The data we will be using is the "digits" dataset (several descriptors of images of hand-written digits between 0-9.


In [0]:
from sklearn.model_selection import train_test_split
from sklearn.datasets import load_digits
from sklearn.neighbors import KNeighborsClassifier
import numpy as np


## 2. The Data

Let's load the data


In [26]:
# Create digits dataset:
digits = load_digits()
X, y = digits.data, digits.target

print('Shape of dataset: ', X.shape)
print('First sample: ', X[1,])

# Split the data into train/validation/test:
X_train, X_TV, y_train, y_TV = train_test_split(X, y, test_size=.4)
X_val, X_test, y_val, y_test = train_test_split(X_TV, y_TV, test_size=.5)

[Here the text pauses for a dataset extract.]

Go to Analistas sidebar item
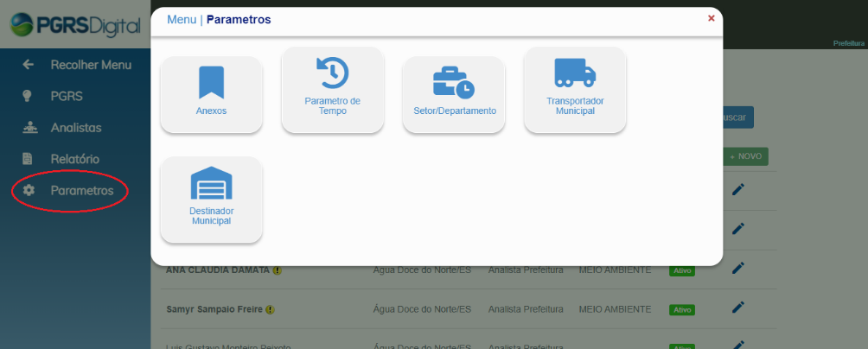 click(x=75, y=127)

print('Size of train/validation/test is: {0}/{1}/{2}'.format(X_train.shape[0], X_val.shape[0], X_test.shape[0]))

Shape of dataset:  (1797, 64)
First sample:  [ 0.  0.  0. 12. 13.  5.  0.  0.  0.  0.  0. 11. 16.  9.  0.  0.  0.  0.
  3. 15. 16.  6.  0.  0.  0.  7. 15. 16. 16.  2.  0.  0.  0.  0.  1. 16.
 16.  3.  0.  0.  0.  0.  1. 16. 16.  6.  0.  0.  0.  0.  1. 16. 16.  6.
  0.  0.  0.  0.  0. 11. 16. 10.  0.  0.]
Size of train/validation/test is: 1078/359/360


Loop through all possible values of K and see which one gives the best performance on the validation set.

In [23]:
best_score = 0.0
best_K = 0
for K in range(1,11):
  clf = KNeighborsClassifier(K);

  # Train and test our classifier
  clf.fit(X_train, y_train) # create classification model using training data
  score = clf.score(X_val, y_val) # evaluate classifier on the validation set
  print('K={0} --> score = {1:.3f}'.format(K, score))

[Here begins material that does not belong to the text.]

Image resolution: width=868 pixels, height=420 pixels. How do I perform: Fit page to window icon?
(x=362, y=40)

  # Keep track of the optimal K
  if (score > best_score):
    best_score = score
    best_K = K

print('Best K = {0} --> best_score={1:.3f}'.format(best_K, best_score))

K=1 --> score = 0.981
K=2 --> score = 0.972
K=3 --> score = 0.983
K=4 --> score = 0.969
K=5 --> score = 0.972
K=6 --> score = 0.975
K=7 --> score = 0.972
K=8 --> score = 0.967
K=9 --> score = 0.967
K=10 --> score = 0.961
Best K = 3 --> best_score=0.983


Now test your final hyperparameter choice on the test set:

In [24]:
clf = KNeighborsClassifier(best_K);
clf.fit(X_train, y_train) # create classification model using training data
test_score = clf.score(X_test, y_test) # evaluate classifier on the validation set
print('Best K = {0} --> test_score={1:.3f}'.format(best_K, test_score))

Best K = 3 --> test_score=0.978


## Discussion

Other classifiers have more hyperparameters and a greater (infinite) range of possible values. The brute force method above becomes computationally expensive, the more hyperparameter combinations we need to evaluate. 

sk-learn has built-in functions for performing grid search or random search. See https://scikit-learn.org/stable/modules/grid_search.html for details.